Dr. Betty Siegel, Advisory Board/Council

Dr. Betty Siegel

Advisory Board/Council

Dr. Betty Siegel, of Kennesaw, is Distinguished Chair of the Siegel Institute for Leadership, Ethics & Character and President Emeritus at Kennesaw State University. Dr. Siegel was the first woman to head an institution in the 35‐unit University System of Georgia and was the longest serving woman president of a public university in the nation. She was President of Kennesaw State from 1981‐2006. Under her administration Kennesaw State grew from 4000 students with 15 baccalaureate‐degree programs to an 18,000 student University with 55 baccalaureate and graduate degree programs. Dr. Siegel is a long‐time member and former chair of the Board of Directors of the American Association of State Colleges and Universities (AASCU). She serves on the Commission on Women in Higher Education as well as numerous corporate and community Boards. Dr. Betty Siegel and her husband Joel have two sons who are professors and two grandsons.
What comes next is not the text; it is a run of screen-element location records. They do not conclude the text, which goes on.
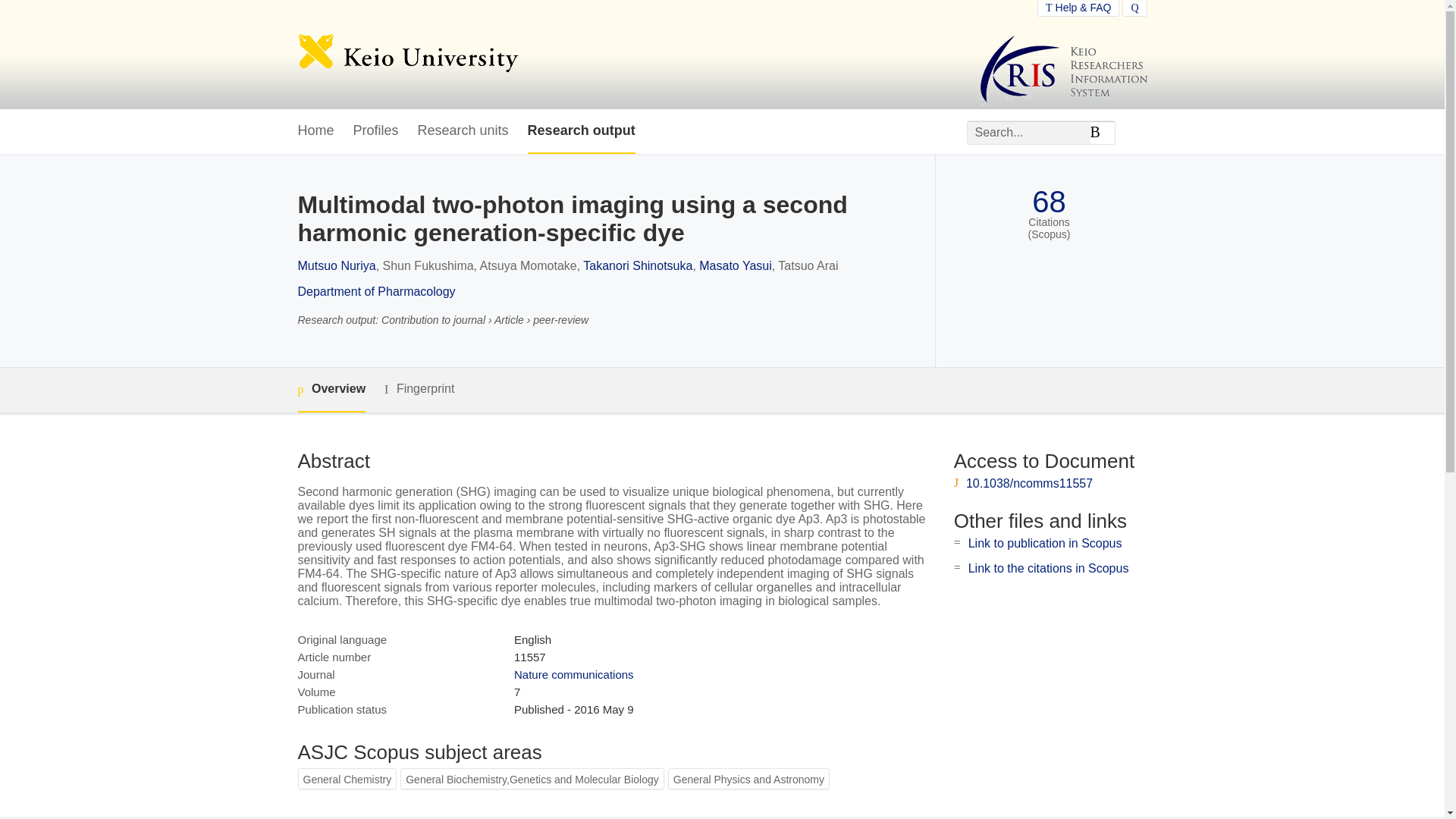
Link to publication in Scopus (1045, 543)
68 (1048, 202)
Department of Pharmacology (375, 291)
Takanori Shinotsuka (638, 265)
Research units (462, 130)
Masato Yasui (734, 265)
Fingerprint (419, 389)
Home (315, 130)
Mutsuo Nuriya (336, 265)
Nature communications (573, 674)
Keio University Home (407, 54)
Research output (580, 130)
Overview (331, 389)
Profiles (375, 130)
Given the description of an element on the screen output the (x, y) to click on. 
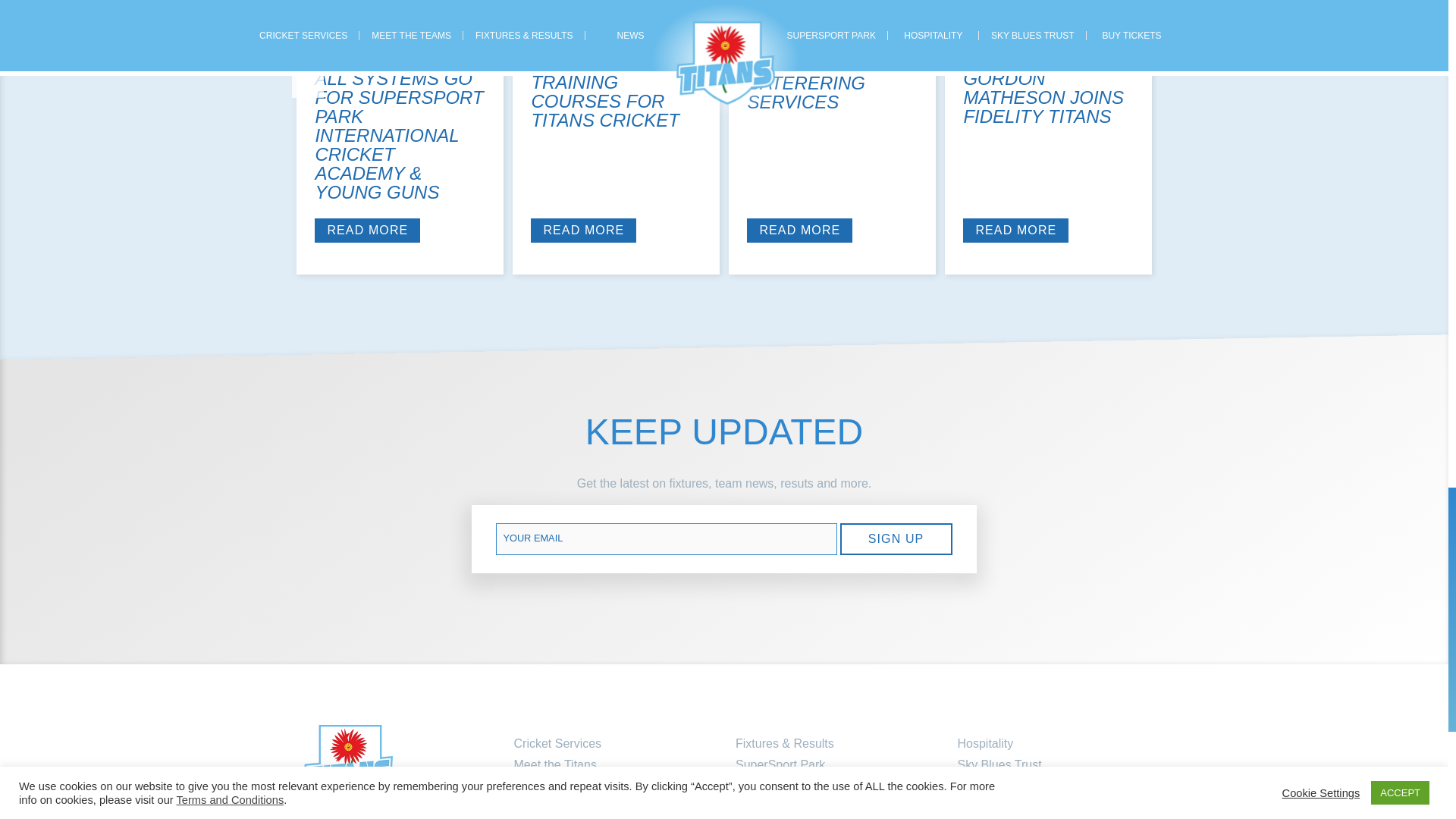
SIGN UP (896, 539)
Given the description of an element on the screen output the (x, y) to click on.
Since her retirement from Kennesaw State, Dr. Siegel has implemented many global initiatives that have taken her worldwide to spread the message of leadership, ethics and character. The signature program of Dr. Betty Siegel is The Oxford Conclave on Global Ethics, an initiative in higher education launched in 2005. The Conclave serves as a catalyst for a movement to renew higher education's commitment to the development of ethical leadership, and to explore its role as a change agent for social responsibility. As a visiting scholar, Dr. Siegel spent three months in 2007 at Stellenbosch University, South Africa, developing new programs for leadership development and expansion. Distinguished speaker Frances Hesselbein, Chairman of the Board of Leader to Leader Institute and Founding President and CEO of The Peter Drucker Foundation, comments on the Oxford Conclaves she attended in 2005 and 2006:

The depth and integrity of the examination and dialogue‐‐not to mention the level of courage required to tackle the toughest issues before the university and the society‐‐were beyond our highest expectations. The vision of the planners, led by Dr. Betty Siegel, resulted in the mission that we all worked to further, and inspired us once again, moving the Conclave from "'good to great."

The report from the Conclave will...demonstrate the wisdom of meeting in a medieval college, founded over 700 years ago, where a sense of history permeated our every deliberation, underscoring the indispensable place of the university in society‐‐medieval or in our own times.

I remembered William Butler Yeats: "Education is not the filling of a pail, but the lighting of a fire." The Oxford Conclave lights a fire that leads the way. ‐‐ Frances Hesselbein

One of these initiatives, the Stellenbosch Seboka on Higher Education and Ethical Leadership: Global Perspectives in a Southern African Context is planned to be the focus of a conference of university presidents, rectors and vice chancellors from throughout southern Africa April 23‐25, 2008. Speakers at the Seboka include Archbishop Emeritus Desmond Tutu and former South Africa Chief Justice Arthur Chaskalson.

The event will focus on the practical contributions universities can make towards developing ethical and socially responsible leaders for Africa. The Seboka (a Sesotho word meaning a group of people meeting for a common cause) is a joint effort with The Center for Ethics and Corporate Responsibility from Georgia State University.